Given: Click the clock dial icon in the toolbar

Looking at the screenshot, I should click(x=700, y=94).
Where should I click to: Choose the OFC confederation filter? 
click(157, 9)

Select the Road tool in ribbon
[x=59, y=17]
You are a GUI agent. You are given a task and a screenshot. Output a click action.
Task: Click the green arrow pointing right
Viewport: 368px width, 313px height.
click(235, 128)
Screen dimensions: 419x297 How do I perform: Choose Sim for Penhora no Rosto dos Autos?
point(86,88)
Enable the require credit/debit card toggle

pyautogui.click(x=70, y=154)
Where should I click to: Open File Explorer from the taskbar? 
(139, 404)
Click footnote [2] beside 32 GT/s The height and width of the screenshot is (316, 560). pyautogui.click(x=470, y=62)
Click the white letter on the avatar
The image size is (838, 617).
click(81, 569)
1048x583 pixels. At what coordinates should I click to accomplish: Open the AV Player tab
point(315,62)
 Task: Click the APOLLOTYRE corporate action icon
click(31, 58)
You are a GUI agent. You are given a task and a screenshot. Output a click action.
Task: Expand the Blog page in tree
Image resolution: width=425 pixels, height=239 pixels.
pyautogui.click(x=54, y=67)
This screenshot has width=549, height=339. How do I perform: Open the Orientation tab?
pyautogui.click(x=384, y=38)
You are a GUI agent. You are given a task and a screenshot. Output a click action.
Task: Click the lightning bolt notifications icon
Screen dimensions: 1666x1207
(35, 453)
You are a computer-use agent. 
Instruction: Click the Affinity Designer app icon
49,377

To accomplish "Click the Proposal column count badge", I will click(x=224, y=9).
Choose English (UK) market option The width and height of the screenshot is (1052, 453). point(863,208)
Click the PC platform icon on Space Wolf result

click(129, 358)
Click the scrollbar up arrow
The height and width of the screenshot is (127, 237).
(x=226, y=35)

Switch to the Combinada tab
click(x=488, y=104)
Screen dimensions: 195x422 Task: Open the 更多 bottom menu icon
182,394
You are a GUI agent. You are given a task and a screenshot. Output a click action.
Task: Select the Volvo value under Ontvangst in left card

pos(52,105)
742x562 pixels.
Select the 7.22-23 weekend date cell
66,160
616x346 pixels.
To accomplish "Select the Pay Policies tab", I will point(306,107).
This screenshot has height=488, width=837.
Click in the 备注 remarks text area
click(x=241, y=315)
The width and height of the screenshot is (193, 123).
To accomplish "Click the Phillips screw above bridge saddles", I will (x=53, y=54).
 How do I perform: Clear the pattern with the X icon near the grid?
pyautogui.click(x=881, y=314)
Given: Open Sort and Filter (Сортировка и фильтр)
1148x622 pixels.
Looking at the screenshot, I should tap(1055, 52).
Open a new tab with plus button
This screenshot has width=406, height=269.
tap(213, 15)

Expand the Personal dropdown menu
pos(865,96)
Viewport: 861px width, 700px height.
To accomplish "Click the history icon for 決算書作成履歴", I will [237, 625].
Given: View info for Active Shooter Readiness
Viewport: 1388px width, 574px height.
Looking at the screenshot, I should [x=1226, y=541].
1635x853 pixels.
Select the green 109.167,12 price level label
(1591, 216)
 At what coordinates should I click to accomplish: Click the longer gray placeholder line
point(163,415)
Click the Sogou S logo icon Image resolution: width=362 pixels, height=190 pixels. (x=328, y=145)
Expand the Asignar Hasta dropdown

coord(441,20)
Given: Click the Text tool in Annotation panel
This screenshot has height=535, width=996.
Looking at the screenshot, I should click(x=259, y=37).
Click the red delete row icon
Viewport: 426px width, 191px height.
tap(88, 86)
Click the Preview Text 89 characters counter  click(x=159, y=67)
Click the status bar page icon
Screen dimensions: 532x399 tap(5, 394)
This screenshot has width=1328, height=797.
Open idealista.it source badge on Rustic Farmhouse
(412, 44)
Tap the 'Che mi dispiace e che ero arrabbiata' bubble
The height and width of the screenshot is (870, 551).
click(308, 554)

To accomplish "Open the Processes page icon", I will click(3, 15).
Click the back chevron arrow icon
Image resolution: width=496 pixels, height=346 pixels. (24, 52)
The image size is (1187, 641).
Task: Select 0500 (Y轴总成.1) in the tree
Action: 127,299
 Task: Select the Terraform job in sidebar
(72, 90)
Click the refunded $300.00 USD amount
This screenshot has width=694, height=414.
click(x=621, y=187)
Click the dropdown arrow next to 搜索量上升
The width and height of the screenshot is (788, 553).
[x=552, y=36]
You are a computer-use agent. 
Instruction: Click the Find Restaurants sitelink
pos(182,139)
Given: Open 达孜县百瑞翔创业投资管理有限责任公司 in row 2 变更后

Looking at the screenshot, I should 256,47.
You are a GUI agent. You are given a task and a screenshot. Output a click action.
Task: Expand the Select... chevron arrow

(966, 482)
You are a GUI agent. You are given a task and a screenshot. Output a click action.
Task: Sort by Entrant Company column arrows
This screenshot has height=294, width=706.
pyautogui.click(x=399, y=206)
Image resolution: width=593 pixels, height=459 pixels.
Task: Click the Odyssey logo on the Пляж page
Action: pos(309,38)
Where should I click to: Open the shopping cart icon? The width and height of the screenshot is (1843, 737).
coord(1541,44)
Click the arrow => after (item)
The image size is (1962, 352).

|---|

### What you need to do
Please give back exactly the lines of this listing beginning at the line with "Screen dimensions: 195x422" and ending with the line with "Click the red delete row icon", both included, and nothing else.

### Output of the task
Screen dimensions: 195x422 Task: Open the 更多 bottom menu icon
182,394
You are a GUI agent. You are given a task and a screenshot. Output a click action.
Task: Select the Volvo value under Ontvangst in left card

pos(52,105)
742x562 pixels.
Select the 7.22-23 weekend date cell
66,160
616x346 pixels.
To accomplish "Select the Pay Policies tab", I will point(306,107).
This screenshot has height=488, width=837.
Click in the 备注 remarks text area
click(x=241, y=315)
The width and height of the screenshot is (193, 123).
To accomplish "Click the Phillips screw above bridge saddles", I will (x=53, y=54).
 How do I perform: Clear the pattern with the X icon near the grid?
pyautogui.click(x=881, y=314)
Given: Open Sort and Filter (Сортировка и фильтр)
1148x622 pixels.
Looking at the screenshot, I should tap(1055, 52).
Open a new tab with plus button
This screenshot has width=406, height=269.
tap(213, 15)

Expand the Personal dropdown menu
pos(865,96)
Viewport: 861px width, 700px height.
To accomplish "Click the history icon for 決算書作成履歴", I will [237, 625].
Given: View info for Active Shooter Readiness
Viewport: 1388px width, 574px height.
Looking at the screenshot, I should [x=1226, y=541].
1635x853 pixels.
Select the green 109.167,12 price level label
(1591, 216)
 At what coordinates should I click to accomplish: Click the longer gray placeholder line
point(163,415)
Click the Sogou S logo icon Image resolution: width=362 pixels, height=190 pixels. (x=328, y=145)
Expand the Asignar Hasta dropdown

coord(441,20)
Given: Click the Text tool in Annotation panel
This screenshot has height=535, width=996.
Looking at the screenshot, I should click(x=259, y=37).
Click the red delete row icon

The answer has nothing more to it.